=== Materials provided ===

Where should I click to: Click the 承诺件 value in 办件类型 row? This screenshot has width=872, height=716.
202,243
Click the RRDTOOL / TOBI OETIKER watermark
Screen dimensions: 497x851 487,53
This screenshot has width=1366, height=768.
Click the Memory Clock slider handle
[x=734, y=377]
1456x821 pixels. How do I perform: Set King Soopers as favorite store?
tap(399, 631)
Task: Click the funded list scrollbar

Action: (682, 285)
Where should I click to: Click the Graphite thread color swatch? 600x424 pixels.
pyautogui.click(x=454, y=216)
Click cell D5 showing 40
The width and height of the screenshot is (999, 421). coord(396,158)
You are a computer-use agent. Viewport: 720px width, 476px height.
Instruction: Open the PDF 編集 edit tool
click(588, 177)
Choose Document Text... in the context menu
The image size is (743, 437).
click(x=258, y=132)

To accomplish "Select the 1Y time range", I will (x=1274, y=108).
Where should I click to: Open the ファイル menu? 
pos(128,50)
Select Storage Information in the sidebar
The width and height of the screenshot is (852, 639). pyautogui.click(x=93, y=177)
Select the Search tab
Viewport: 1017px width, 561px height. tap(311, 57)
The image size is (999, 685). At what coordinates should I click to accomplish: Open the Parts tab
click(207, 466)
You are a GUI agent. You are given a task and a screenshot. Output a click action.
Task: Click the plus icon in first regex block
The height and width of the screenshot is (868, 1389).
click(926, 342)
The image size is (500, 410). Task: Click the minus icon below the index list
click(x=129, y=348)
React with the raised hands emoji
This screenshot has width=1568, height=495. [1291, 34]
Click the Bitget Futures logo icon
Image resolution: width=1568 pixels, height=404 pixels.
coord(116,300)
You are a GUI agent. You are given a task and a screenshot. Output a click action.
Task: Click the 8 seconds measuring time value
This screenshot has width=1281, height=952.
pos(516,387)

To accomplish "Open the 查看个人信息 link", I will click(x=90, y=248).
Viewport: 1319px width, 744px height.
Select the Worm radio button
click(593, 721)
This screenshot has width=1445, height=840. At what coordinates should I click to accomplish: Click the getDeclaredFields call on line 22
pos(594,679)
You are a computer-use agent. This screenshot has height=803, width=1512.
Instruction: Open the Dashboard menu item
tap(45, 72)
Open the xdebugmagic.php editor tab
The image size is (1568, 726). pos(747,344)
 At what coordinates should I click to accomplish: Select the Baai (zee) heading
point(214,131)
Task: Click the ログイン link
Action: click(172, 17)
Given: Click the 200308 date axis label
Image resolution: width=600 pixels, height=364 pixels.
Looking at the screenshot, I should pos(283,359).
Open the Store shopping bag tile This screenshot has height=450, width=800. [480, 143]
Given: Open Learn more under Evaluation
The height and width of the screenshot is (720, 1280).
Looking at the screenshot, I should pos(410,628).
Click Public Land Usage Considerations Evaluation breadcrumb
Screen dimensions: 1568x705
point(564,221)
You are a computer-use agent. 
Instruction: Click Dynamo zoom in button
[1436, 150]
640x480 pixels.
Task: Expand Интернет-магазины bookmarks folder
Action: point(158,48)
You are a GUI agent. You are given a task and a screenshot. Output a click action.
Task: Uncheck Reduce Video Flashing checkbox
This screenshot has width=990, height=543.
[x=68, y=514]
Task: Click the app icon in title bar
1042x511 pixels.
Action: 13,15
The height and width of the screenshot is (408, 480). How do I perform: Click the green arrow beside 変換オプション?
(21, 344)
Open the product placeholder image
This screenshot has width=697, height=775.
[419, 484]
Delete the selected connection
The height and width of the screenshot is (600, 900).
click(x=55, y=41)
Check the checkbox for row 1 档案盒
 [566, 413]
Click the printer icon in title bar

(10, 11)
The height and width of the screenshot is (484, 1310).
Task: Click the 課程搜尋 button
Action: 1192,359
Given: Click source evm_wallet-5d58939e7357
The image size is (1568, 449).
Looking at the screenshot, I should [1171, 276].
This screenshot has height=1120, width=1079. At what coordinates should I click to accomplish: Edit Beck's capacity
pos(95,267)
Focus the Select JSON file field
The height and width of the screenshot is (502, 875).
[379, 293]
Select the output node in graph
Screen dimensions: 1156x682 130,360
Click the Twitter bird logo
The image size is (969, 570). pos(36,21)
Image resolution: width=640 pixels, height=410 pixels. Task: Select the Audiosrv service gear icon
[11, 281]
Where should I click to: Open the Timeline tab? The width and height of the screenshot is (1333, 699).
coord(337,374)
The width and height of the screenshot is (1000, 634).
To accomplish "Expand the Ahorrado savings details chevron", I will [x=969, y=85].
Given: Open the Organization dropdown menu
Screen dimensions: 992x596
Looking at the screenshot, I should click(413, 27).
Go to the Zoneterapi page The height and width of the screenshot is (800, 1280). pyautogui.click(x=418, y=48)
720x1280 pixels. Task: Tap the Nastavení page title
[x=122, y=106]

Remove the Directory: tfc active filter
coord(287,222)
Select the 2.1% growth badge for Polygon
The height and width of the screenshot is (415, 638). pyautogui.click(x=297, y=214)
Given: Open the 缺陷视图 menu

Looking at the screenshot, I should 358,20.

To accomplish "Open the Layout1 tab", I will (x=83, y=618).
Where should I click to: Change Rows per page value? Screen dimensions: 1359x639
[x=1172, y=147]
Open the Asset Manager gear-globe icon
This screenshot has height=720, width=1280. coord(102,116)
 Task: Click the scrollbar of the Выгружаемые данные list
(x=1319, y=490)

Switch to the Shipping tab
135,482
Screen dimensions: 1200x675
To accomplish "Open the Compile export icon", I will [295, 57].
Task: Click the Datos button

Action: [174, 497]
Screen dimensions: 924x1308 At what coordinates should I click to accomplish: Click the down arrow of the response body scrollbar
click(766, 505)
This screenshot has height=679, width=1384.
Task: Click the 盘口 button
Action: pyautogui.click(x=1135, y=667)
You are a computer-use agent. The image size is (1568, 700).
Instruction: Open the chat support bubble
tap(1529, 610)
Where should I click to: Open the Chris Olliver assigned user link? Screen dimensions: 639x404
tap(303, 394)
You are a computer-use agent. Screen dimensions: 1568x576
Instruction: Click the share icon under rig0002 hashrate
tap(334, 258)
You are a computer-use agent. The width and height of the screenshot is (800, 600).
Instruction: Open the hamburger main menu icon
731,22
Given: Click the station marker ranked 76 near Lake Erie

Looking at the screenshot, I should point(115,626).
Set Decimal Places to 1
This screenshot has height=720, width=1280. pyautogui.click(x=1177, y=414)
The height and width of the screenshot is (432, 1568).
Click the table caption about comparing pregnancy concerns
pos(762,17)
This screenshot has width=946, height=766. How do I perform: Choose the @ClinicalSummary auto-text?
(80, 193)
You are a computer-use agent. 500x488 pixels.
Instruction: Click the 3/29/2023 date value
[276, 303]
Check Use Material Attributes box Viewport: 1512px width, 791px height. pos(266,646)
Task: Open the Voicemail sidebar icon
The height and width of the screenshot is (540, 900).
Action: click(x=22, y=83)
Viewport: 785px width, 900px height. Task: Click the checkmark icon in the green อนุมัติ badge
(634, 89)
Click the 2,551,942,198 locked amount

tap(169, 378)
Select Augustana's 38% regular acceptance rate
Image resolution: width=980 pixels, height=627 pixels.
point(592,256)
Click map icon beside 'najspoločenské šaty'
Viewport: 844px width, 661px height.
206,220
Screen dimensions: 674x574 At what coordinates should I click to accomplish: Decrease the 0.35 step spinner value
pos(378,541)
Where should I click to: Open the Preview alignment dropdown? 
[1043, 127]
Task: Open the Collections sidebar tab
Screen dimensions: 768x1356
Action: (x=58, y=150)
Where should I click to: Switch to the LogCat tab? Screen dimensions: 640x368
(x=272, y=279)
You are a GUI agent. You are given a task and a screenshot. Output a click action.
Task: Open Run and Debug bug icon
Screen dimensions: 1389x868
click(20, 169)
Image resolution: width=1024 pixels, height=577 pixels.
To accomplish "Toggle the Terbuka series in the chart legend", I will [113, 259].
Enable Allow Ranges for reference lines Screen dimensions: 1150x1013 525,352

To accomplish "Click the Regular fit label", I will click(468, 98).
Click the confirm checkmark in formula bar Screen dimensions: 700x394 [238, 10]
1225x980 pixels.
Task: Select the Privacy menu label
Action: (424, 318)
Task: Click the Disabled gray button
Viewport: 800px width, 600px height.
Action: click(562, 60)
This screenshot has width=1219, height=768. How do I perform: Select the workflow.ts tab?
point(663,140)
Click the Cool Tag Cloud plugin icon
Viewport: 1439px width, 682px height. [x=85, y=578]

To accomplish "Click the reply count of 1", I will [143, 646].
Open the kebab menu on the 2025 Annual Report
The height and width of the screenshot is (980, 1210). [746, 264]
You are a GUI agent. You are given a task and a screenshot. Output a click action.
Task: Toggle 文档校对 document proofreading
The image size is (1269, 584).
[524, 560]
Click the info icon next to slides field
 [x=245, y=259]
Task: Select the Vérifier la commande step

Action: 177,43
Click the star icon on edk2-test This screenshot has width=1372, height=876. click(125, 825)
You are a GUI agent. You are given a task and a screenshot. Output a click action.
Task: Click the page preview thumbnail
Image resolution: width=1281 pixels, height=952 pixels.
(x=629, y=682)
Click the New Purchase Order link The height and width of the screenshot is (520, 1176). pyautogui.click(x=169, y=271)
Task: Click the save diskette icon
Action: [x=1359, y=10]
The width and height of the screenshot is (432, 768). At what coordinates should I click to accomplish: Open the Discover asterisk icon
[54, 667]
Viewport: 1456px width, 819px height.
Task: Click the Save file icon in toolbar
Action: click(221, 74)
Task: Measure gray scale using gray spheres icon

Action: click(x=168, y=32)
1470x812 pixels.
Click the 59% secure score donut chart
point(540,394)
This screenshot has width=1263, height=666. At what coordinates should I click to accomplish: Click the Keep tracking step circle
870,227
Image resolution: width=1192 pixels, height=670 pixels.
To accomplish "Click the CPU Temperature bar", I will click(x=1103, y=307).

===

■ **What to do**:
Count every line that holds the word "will" in the entries, and state the result alone.

■ **Result of the task**:
9